Hebron Katliamı'nın 80. yıldönümü

Hebron Katliamı, Hebron Pogromu veya Tarpat... 23-24 Ağustos 1929 günlerinde yaşanan, 67 Yahudi'nin vahşice katledilmesi ve 430'unun da yaralanması ile sonuçlanan olayların üzerinden tam 80 yıl geçti  

Metin DELEVİ Perspektif
2 Eylül 2009 Çarşamba

Hebron, Kudüs’ün 30 km güneyinde olup Yahudilik için Yeruşalayim’den sonra ikinci kutsal kenttir. Yahudilerin ataları sayılan Avraam ve eşi Sara, Yitzhak ve eşi Rebeka, Yaakov ve Leah burada gömülüdür; Kral David’un krallık sıfatı bu kentte kutsanmıştır. Bu kent İslam dini literatürüne El Halil (Tanrı’nın dostu) adı altında yine Avraam nedeniyle girmiştir.

1929 yılı başlarında kentte 100’e yakın Yahudi aile (800 kişi) ve 60.000’e yakın Arap bulunmaktaydı. Kentteki Sefarad Yahudilerin yaklaşık 800 yıldır bu bölgede yaşadıkları bilinmektedir. Arapça da konuşan Sefaradlar bölgedeki Araplar ile sosyal, kültürel ve ekonomik bağlantılar kurdular.

1800’lü yılların ortalarına doğru ise Avrupa kökenli Aşkenazlar, dini cazibesi üzerine bölgeye gelmeye başladılar ve 1925 yılında kentte Knesset Yisrael Slobodka Yeşivası’nı kurdulardı. Yeşiva mensupları, Sefarad Yahudiler ve Araplardan uzak kalarak, kapalı bir toplum olarak yaşadılar. Bu kapalılık, Araplar tarafından gizlilik, Siyonist Ajanlığı olarak algılandı ve bu durum şüphe, hatta nefrete yol açtı.

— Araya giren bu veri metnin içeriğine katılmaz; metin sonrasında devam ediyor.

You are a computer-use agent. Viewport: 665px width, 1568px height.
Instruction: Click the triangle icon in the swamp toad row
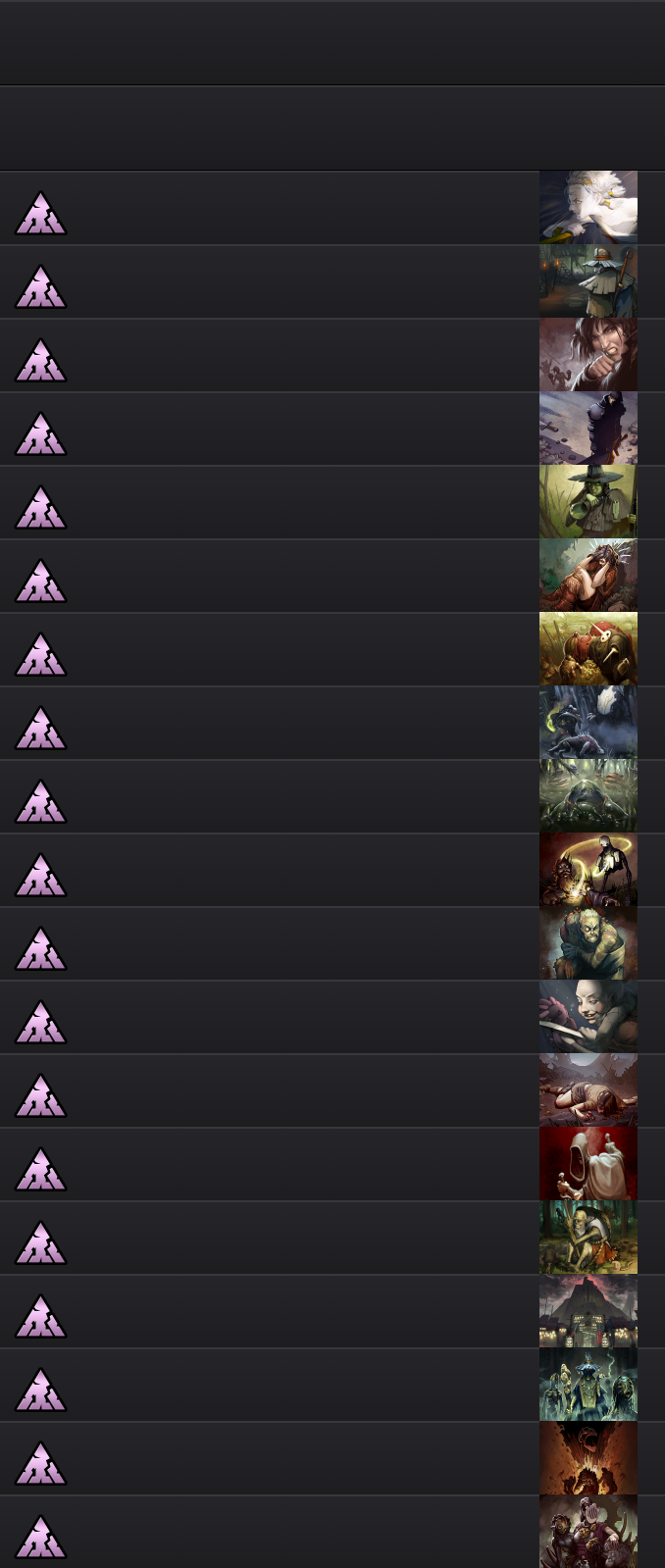[x=40, y=802]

Ancak, tek bir İngiliz yöneticisinin varlığına rağmen, toplumlar arasında ciddi sürtüşmeler yaşanmadı; meşum olaylara kadar, Aşkenaz ve Sefarad tüm kent Yahudileri Filistin’deki diğer bölgelerin aksine, korkusuzca, rahatlıkla ve sükûnetle yaşamlarını sürdürdüler.

OLAYLARA DOĞRU...

15 Ağustos 1929 sabahı, Joseph Klausner liderliğindeki Yahudi Ağlama Duvarı Komitesi, bölgeye girişin Araplar tarafından engellenmesini protesto etmek üzere, Ağlama Duvarı önünde toplanıp, sloganlar atmaya başladılar. Bu gösteri, sıkı İngiliz kontrolü altında gerçekleşti; ancak gösteri, Araplara saldırıldığı ve İslami dini mekânlara saygısızlık edildiği şeklinde yansıtıldı. Bu sözde saldırılara cevaben, hemen ertesi gün, Yüksek İslam Konseyi yöneticileri ve yandaşları Ağlama Duvarı’na yürüdü; alanda dua etmekte olan Yahudilere saldırmaya, din kitaplarını ve Duvar’a bırakılmış notları yakmaya başladı. Ertesi gün de saldırılar aynı tempo ve şekilde devam etti. Hatta daha ileri gidilerek, genç bir Sefarad Yahudisi dövülerek öldürüldü. Aynı gün yapılan cenaze töreni tam anlamıyla Yahudi gövde gösterisine dönüştü; sloganlar atıldı, silahlar gösterildi ve tehditler savruldu. Ancak hiçbir şiddet olayı olmadı.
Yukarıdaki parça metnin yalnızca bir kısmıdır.